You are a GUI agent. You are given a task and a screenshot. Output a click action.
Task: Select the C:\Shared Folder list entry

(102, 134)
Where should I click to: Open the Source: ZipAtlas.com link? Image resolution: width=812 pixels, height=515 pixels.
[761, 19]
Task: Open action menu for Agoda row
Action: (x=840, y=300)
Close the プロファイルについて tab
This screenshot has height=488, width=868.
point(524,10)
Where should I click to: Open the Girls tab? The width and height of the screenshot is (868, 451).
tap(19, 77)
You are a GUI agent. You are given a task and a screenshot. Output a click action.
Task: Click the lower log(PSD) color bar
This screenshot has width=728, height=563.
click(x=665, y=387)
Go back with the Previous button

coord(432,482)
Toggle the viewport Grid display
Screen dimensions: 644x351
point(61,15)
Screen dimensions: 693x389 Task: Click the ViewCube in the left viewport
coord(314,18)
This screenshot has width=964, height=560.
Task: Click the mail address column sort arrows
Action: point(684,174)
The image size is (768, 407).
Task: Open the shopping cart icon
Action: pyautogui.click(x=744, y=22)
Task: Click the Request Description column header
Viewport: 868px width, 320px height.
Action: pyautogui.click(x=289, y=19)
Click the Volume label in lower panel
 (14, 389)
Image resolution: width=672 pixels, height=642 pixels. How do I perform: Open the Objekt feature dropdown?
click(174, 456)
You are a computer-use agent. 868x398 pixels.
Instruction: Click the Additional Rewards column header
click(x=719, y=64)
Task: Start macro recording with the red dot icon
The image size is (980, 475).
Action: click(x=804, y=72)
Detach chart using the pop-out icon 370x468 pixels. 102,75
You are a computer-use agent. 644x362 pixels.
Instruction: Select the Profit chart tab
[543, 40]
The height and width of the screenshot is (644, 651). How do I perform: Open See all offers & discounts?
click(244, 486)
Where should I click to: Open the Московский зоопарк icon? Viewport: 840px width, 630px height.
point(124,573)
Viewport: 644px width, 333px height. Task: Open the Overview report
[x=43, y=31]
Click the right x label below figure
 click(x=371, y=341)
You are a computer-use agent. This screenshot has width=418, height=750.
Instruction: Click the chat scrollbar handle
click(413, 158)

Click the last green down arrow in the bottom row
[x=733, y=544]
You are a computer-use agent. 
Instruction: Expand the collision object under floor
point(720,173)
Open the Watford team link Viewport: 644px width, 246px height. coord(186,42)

◆ **What you will do**: In how many lines of the records does the word "agent" appear? Reply with the number only.

◆ **Solved exercise**: 6